Consideration: Club contended that contract for supply of chips in lieu of money was separate and independent of the contract under which bets were placed at the casino. First contract for exchange of money with chips was not void by way of gaming rather was just in contemplation of gaming, hence, constituted valid consideration. Alternatively, even though the actual contracts were void under statute for being wagering in nature, C obtained in exchange for money the chance of winning and of then being paid, hence, received valuable consideration from the club.

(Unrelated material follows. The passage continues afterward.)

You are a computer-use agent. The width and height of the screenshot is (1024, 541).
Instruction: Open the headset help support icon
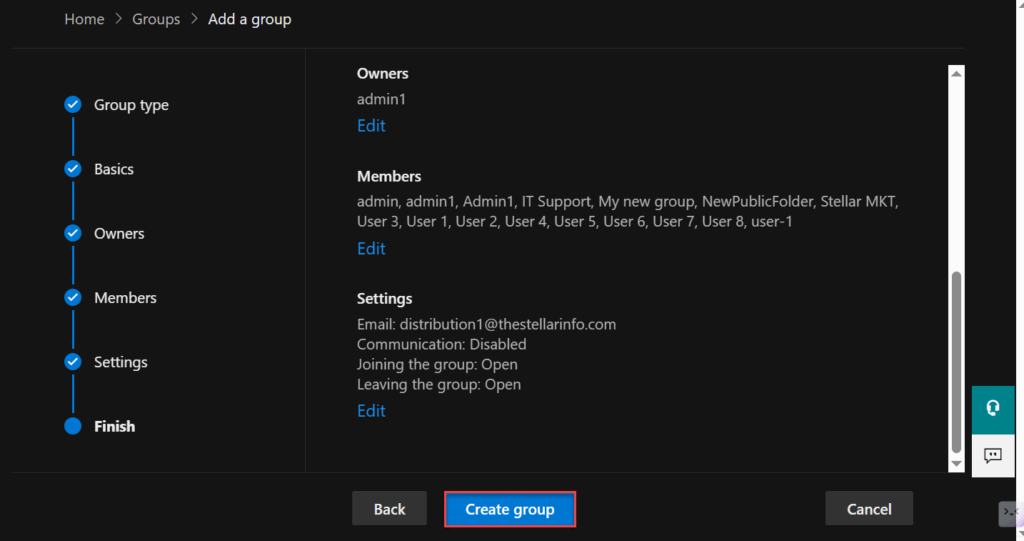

The bona fide recipient of the stolen money is under an obligation to restore an equivalent sum to the plaintiff if he had not given full consideration for it and thus had been unjustly enriched by it unless he could show that he had altered his position in good faith so that it would be inequitable to require him to make restitution or restitution in full. This alteration of position must be, first of all, in good faith, i.e. a mala fide change in position, as where defendant pays away the money with knowledge of facts entitling plaintiff to claim restitution, is no defence; secondly, this change of position must not be in the ordinary course of events, i.e. defendant must establish that he incurred expenditure of the money so received, which he would not have incurred but for money so received.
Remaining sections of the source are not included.